(Beginning of Supplied records)

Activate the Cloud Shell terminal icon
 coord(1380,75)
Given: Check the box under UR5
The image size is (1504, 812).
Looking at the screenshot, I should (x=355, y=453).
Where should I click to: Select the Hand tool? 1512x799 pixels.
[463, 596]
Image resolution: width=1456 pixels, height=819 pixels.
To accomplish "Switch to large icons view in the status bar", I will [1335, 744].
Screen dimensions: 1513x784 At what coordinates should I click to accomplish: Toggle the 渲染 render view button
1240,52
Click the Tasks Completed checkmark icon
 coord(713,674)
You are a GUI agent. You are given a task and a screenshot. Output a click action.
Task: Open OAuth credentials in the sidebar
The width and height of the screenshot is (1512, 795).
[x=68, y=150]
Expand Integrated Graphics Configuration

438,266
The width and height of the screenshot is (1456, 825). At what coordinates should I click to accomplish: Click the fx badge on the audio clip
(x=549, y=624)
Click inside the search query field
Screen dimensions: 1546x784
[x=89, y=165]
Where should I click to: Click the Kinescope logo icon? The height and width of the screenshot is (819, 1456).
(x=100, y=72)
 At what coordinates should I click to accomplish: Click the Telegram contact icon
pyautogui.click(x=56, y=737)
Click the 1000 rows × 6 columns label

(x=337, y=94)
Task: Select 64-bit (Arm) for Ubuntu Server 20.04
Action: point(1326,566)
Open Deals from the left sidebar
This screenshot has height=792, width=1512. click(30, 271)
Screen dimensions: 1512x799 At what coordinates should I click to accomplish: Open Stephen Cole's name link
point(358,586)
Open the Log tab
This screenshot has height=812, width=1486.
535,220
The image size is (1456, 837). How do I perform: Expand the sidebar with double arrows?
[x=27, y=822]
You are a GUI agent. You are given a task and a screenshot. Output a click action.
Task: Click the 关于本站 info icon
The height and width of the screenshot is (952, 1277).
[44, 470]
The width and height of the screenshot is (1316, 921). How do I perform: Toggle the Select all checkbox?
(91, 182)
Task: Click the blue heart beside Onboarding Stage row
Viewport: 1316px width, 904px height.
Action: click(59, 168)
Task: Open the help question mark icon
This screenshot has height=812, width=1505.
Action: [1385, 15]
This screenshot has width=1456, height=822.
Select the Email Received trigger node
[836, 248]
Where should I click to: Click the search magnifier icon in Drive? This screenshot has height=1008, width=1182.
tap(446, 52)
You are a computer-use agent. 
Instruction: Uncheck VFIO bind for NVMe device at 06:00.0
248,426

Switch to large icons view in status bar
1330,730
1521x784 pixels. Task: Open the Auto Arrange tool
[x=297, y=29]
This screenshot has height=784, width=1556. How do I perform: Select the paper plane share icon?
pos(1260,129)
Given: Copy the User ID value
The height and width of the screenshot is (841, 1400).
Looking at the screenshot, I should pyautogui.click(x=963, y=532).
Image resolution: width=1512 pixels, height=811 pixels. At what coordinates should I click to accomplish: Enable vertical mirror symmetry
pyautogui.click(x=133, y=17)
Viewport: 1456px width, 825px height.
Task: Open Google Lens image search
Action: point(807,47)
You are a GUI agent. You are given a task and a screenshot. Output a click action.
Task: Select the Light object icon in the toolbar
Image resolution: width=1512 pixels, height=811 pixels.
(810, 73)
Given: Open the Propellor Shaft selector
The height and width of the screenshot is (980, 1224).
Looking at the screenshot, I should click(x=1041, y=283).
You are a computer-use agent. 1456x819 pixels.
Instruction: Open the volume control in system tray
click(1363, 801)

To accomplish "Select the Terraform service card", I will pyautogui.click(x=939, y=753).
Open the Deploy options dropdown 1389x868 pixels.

(End of Supplied records)

Exercise directions: Could you transcribe all of the entries exactly, leaving nothing out?

Exercise response:
Activate the Cloud Shell terminal icon
 coord(1380,75)
Given: Check the box under UR5
The image size is (1504, 812).
Looking at the screenshot, I should (x=355, y=453).
Where should I click to: Select the Hand tool? 1512x799 pixels.
[463, 596]
Image resolution: width=1456 pixels, height=819 pixels.
To accomplish "Switch to large icons view in the status bar", I will [1335, 744].
Screen dimensions: 1513x784 At what coordinates should I click to accomplish: Toggle the 渲染 render view button
1240,52
Click the Tasks Completed checkmark icon
 coord(713,674)
You are a GUI agent. You are given a task and a screenshot. Output a click action.
Task: Open OAuth credentials in the sidebar
The width and height of the screenshot is (1512, 795).
[x=68, y=150]
Expand Integrated Graphics Configuration

438,266
The width and height of the screenshot is (1456, 825). At what coordinates should I click to accomplish: Click the fx badge on the audio clip
(x=549, y=624)
Click inside the search query field
Screen dimensions: 1546x784
[x=89, y=165]
Where should I click to: Click the Kinescope logo icon? The height and width of the screenshot is (819, 1456).
(x=100, y=72)
 At what coordinates should I click to accomplish: Click the Telegram contact icon
pyautogui.click(x=56, y=737)
Click the 1000 rows × 6 columns label

(x=337, y=94)
Task: Select 64-bit (Arm) for Ubuntu Server 20.04
Action: point(1326,566)
Open Deals from the left sidebar
This screenshot has height=792, width=1512. click(30, 271)
Screen dimensions: 1512x799 At what coordinates should I click to accomplish: Open Stephen Cole's name link
point(358,586)
Open the Log tab
This screenshot has height=812, width=1486.
535,220
The image size is (1456, 837). How do I perform: Expand the sidebar with double arrows?
[x=27, y=822]
You are a GUI agent. You are given a task and a screenshot. Output a click action.
Task: Click the 关于本站 info icon
The height and width of the screenshot is (952, 1277).
[44, 470]
The width and height of the screenshot is (1316, 921). How do I perform: Toggle the Select all checkbox?
(91, 182)
Task: Click the blue heart beside Onboarding Stage row
Viewport: 1316px width, 904px height.
Action: click(59, 168)
Task: Open the help question mark icon
This screenshot has height=812, width=1505.
Action: [1385, 15]
This screenshot has width=1456, height=822.
Select the Email Received trigger node
[836, 248]
Where should I click to: Click the search magnifier icon in Drive? This screenshot has height=1008, width=1182.
tap(446, 52)
You are a computer-use agent. 
Instruction: Uncheck VFIO bind for NVMe device at 06:00.0
248,426

Switch to large icons view in status bar
1330,730
1521x784 pixels. Task: Open the Auto Arrange tool
[x=297, y=29]
This screenshot has height=784, width=1556. How do I perform: Select the paper plane share icon?
pos(1260,129)
Given: Copy the User ID value
The height and width of the screenshot is (841, 1400).
Looking at the screenshot, I should pyautogui.click(x=963, y=532).
Image resolution: width=1512 pixels, height=811 pixels. At what coordinates should I click to accomplish: Enable vertical mirror symmetry
pyautogui.click(x=133, y=17)
Viewport: 1456px width, 825px height.
Task: Open Google Lens image search
Action: point(807,47)
You are a GUI agent. You are given a task and a screenshot. Output a click action.
Task: Select the Light object icon in the toolbar
Image resolution: width=1512 pixels, height=811 pixels.
(810, 73)
Given: Open the Propellor Shaft selector
The height and width of the screenshot is (980, 1224).
Looking at the screenshot, I should click(x=1041, y=283).
You are a computer-use agent. 1456x819 pixels.
Instruction: Open the volume control in system tray
click(1363, 801)

To accomplish "Select the Terraform service card", I will pyautogui.click(x=939, y=753).
Open the Deploy options dropdown 1389x868 pixels.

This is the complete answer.